:: Work instruction ::
Exact reproductions of all the entries, please, and no pictures.

********************

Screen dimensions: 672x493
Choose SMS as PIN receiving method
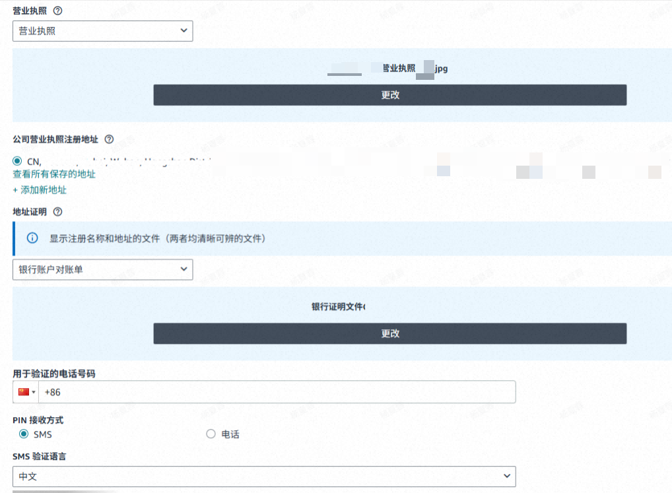coord(24,434)
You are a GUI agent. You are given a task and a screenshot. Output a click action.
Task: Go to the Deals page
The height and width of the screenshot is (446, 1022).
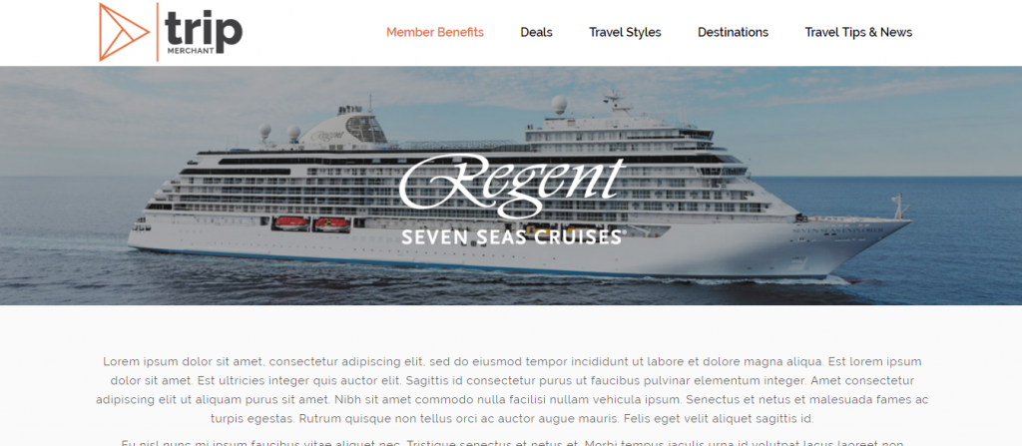coord(536,32)
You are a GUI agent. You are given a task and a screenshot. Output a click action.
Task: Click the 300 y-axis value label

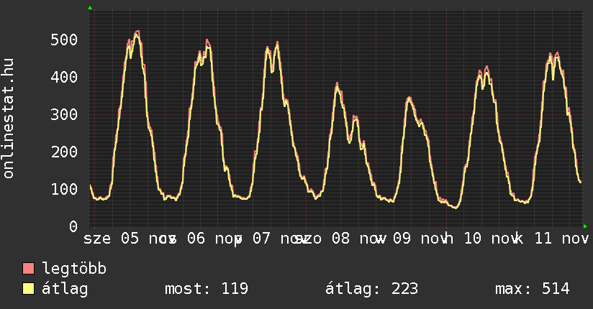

********************

:: Answer area ::
Screen dimensions: 672x493
Choose SMS as PIN receiving method
coord(24,434)
You are a GUI agent. You are given a task and a screenshot. Output a click action.
Task: Go to the Deals page
The height and width of the screenshot is (446, 1022).
coord(536,32)
You are a GUI agent. You are given a task and a screenshot. Output a click action.
Task: Click the 300 y-axis value label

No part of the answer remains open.